[SUPPLIED RECORDS]

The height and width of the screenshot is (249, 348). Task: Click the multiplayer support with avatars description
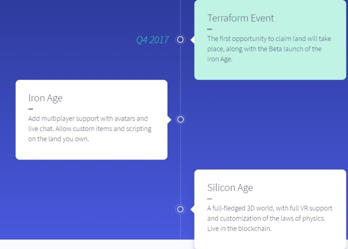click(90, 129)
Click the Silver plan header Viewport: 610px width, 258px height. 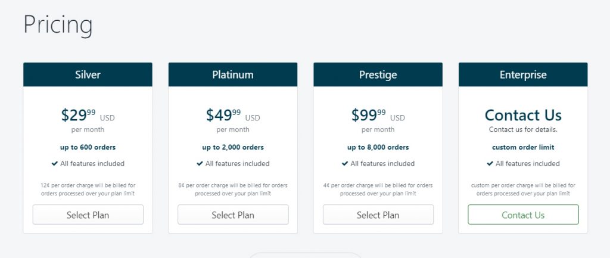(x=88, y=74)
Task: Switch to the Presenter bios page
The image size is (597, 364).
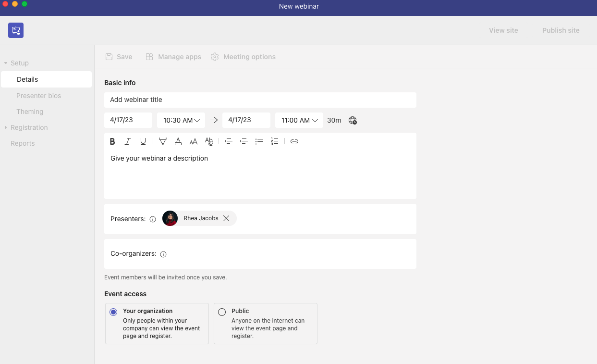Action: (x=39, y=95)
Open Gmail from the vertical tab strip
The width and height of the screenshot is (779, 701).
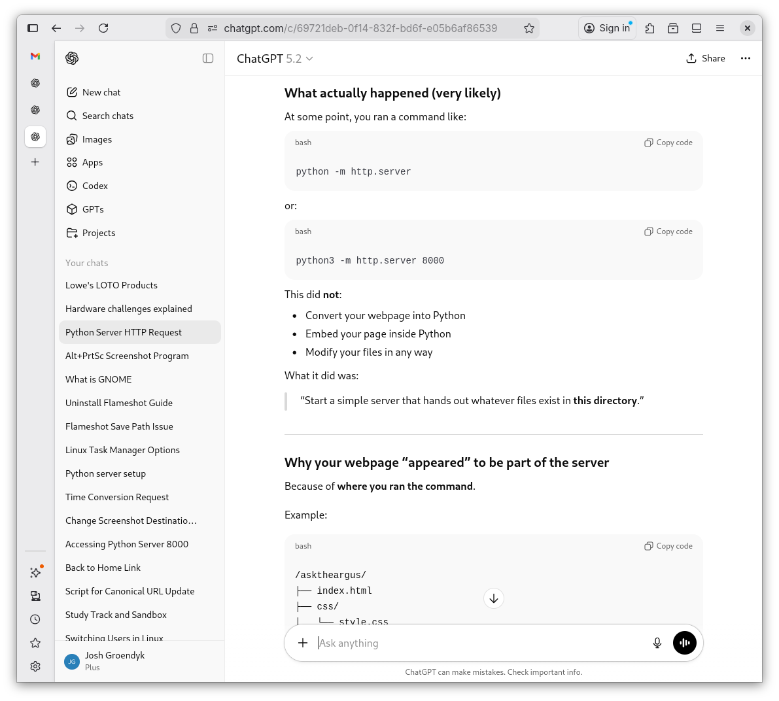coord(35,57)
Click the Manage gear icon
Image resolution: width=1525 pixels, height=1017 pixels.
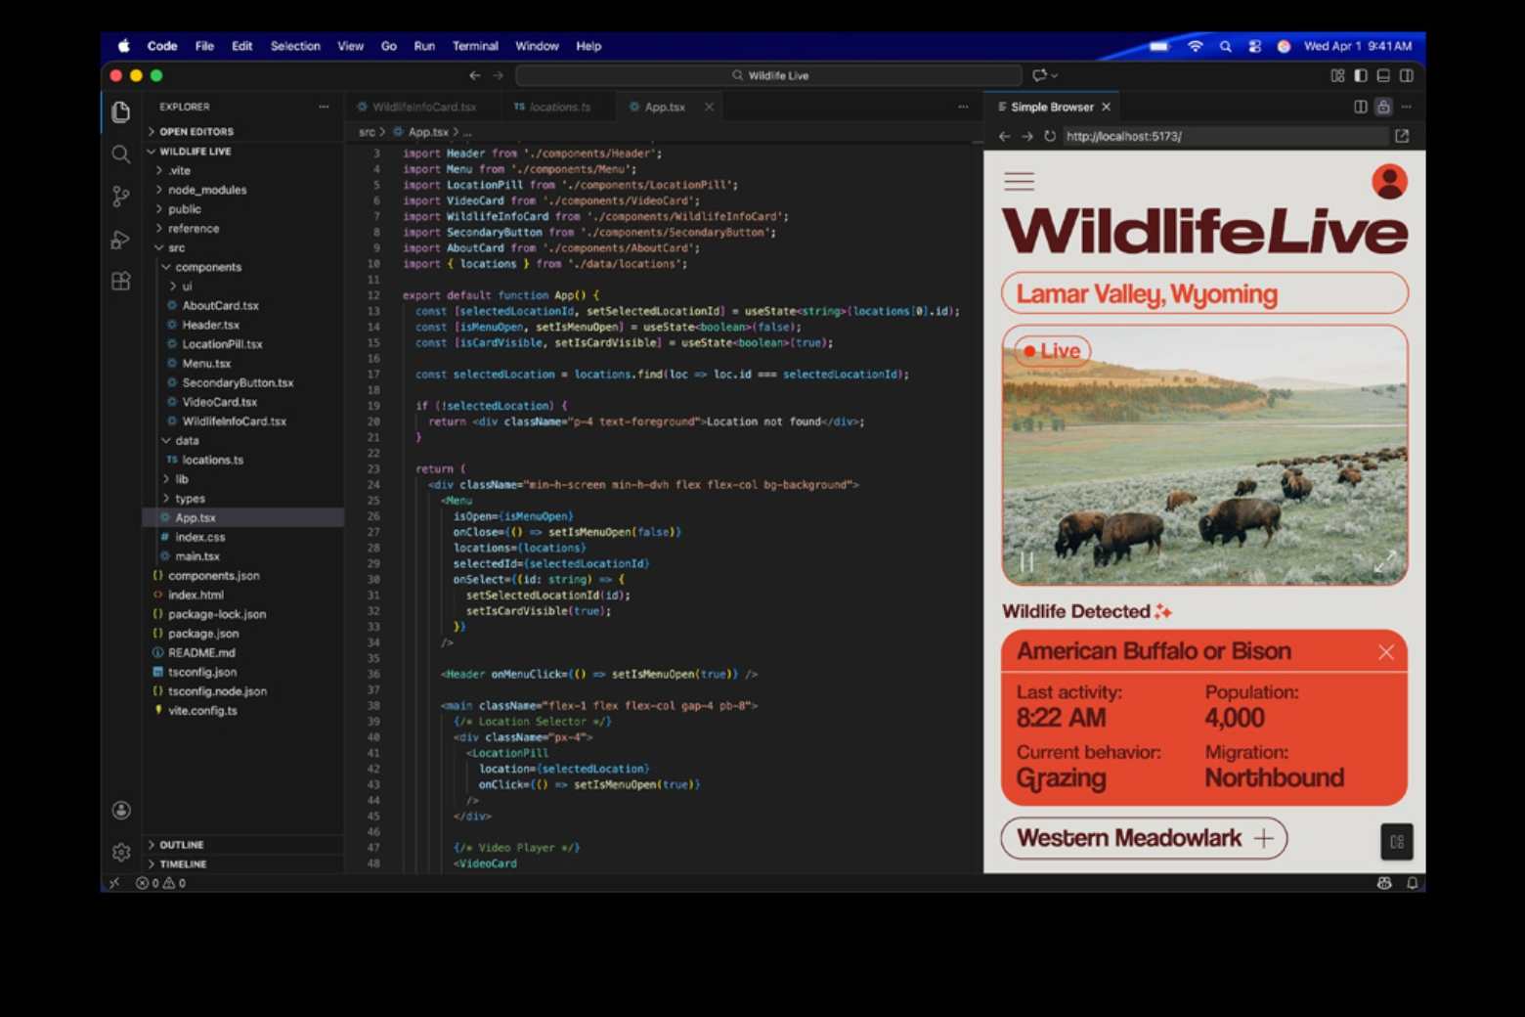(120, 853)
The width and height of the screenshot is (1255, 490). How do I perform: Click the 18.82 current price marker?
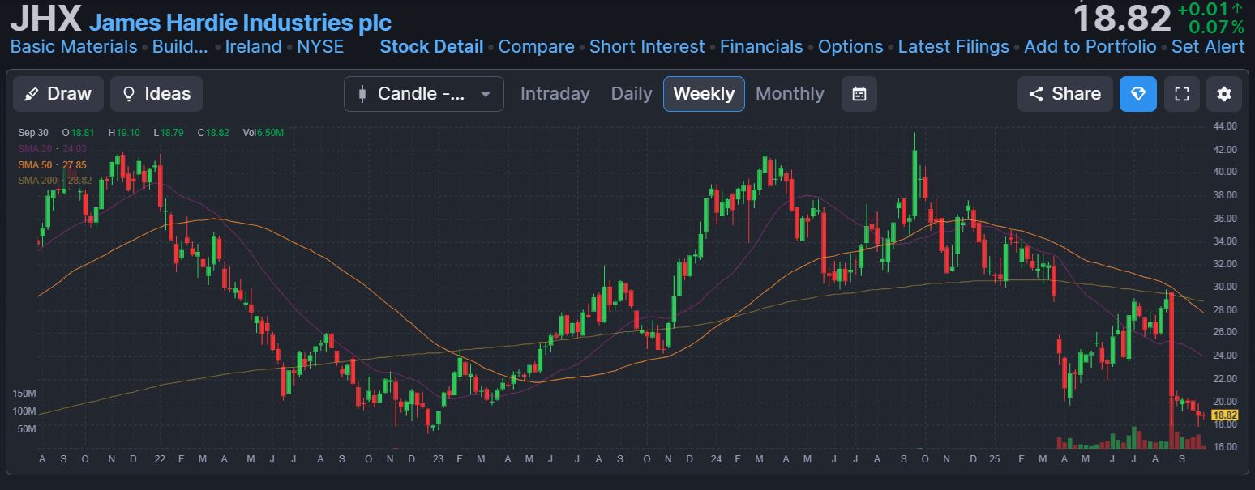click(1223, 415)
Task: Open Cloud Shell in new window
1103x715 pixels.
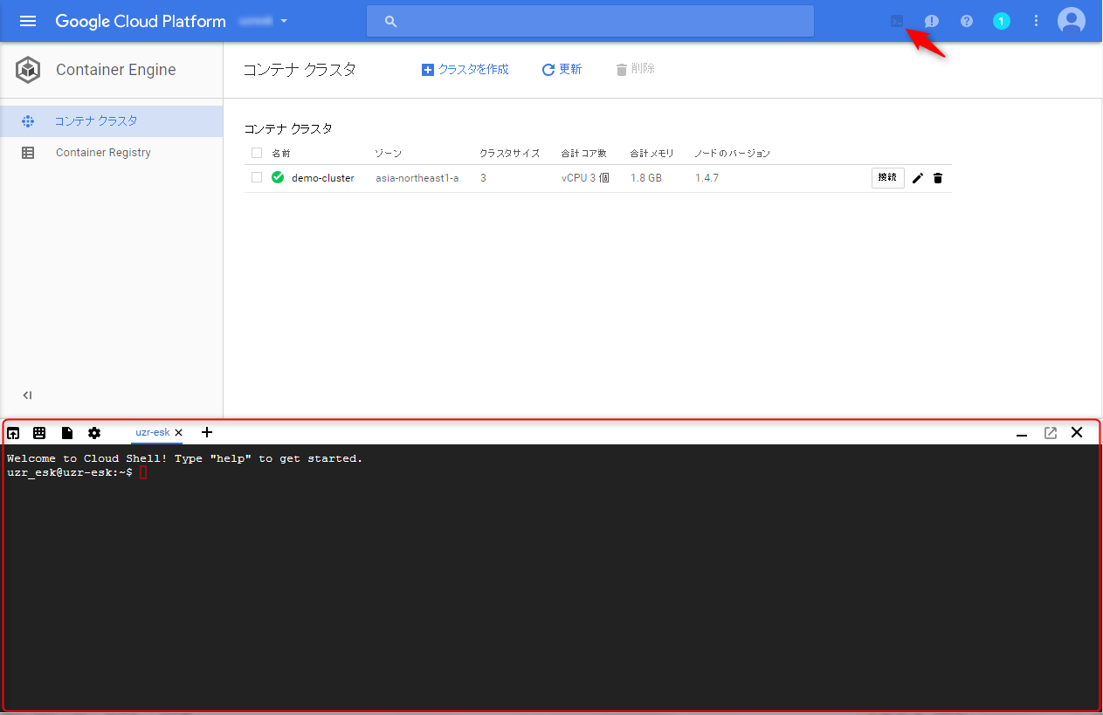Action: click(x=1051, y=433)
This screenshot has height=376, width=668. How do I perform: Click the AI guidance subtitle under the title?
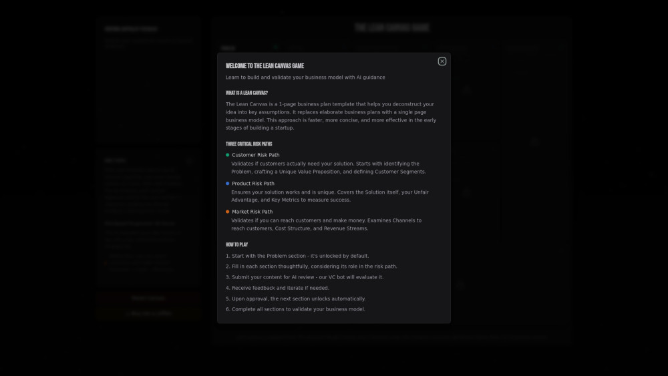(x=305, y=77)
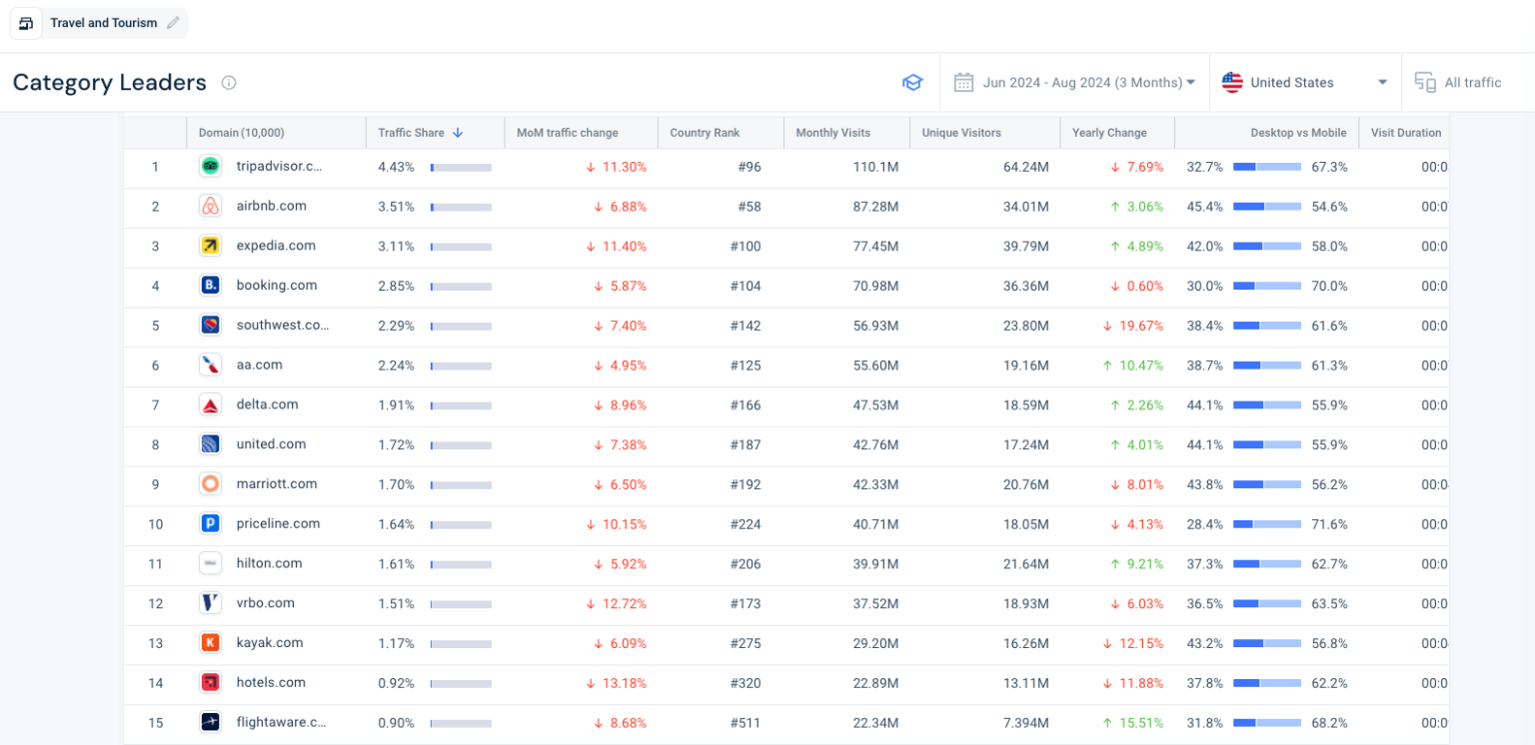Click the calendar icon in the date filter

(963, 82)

[/SUPPLIED RECORDS]

» WORK TO COMPLETE: Take the lines from the one holding "This screenshot has" through the final line of the records above and output them exactly, both ends included, excluding pictures.

» YOUR SOLUTION:
This screenshot has height=376, width=668. How do I perform: Click the AI guidance subtitle under the title?
(x=305, y=77)
Click the calendar icon in the date filter

(963, 82)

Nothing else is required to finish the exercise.